METHOD FOR REMOVING PHOTORESIST

Abstract

A method for removing photoresist comprising: depositing an oxide film on a base substrate on which photoresist has been formed; treating the oxide film by UV light; peeling off the oxide film; and removing the photoresist.

Claims

1. A method for removing photoresist, comprising: depositing an oxide film on a base substrate on which photoresist has been formed, wherein the oxide film is a titanium oxide film; treating the oxide film by UV light; peeling off the oxide film; and removing the photoresist.

2. (canceled)

3. The method according to claim 1, wherein the oxide film has a thickness of 10 nm to 50 nm.

4. The method according to claim 1, wherein the UV light has a wavelength of 200 nm to 380 nm.

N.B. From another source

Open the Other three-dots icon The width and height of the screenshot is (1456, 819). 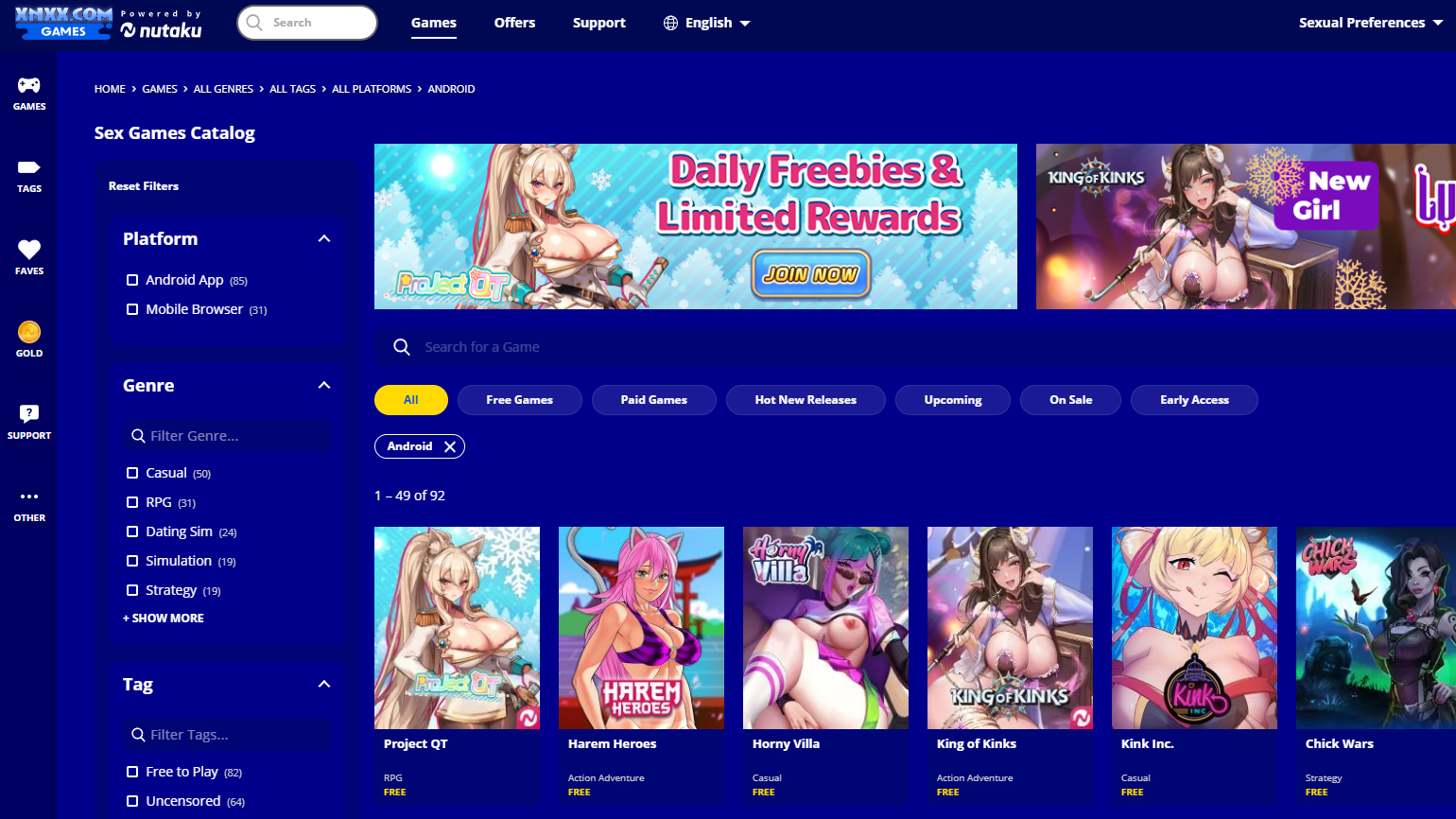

5. The method according to claim 1, wherein the time period for treating the oxide film is 200 s to 1000 s.

6. The method according to claim 1, wherein, before depositing the oxide film on the base substrate on which the photoresist has been formed, the method further comprises: washing the base substrate on which the photoresist has been formed.

7. The method according to claim 1, wherein depositing an oxide film on a base substrate on which photoresist has been formed comprises depositing an oxide film on the base substrate on which the photoresist has been formed by magnetron sputtering.

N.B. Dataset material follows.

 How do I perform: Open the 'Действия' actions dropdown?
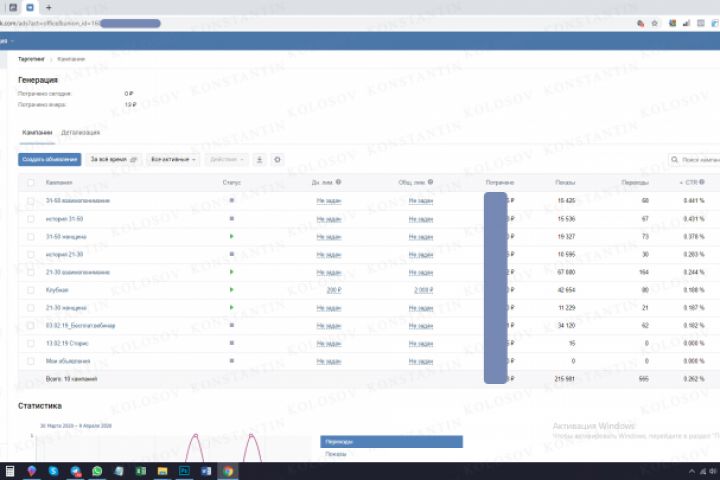click(x=226, y=159)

8. The method according to claim 1, wherein peeling off the oxide film comprises peeling off the oxide film by HF solution washing or wet etching method.

9. The method according to claim 1, wherein removing the photoresist comprises removing the photoresist by wet etching method.

10. The method according to claim 1, wherein the base substrate on which the photoresist has been formed is a silicon substrate or a glass substrate on which the photoresist has been formed.

11-12. (canceled)

13. The method according to claim 3, wherein the UV light has a wavelength of 200 nm to 380 nm.

14. (canceled)

15. The method according to claim 3, wherein the time period for treating the oxide film is 200 s to 1000 s.

16. The method according to claim 4, wherein the time period for treating the oxide film is 200 s to 1000 s.

17. (canceled)

18. The method according to claim 3, wherein, before depositing the oxide film on the base substrate on which the photoresist has been formed, the method further comprises: washing the base substrate on which the photoresist has been formed.

19. The method according to claim 4, wherein, before depositing the oxide film on the base substrate on which the photoresist has been formed, the method further comprises: washing the base substrate on which the photoresist has been formed.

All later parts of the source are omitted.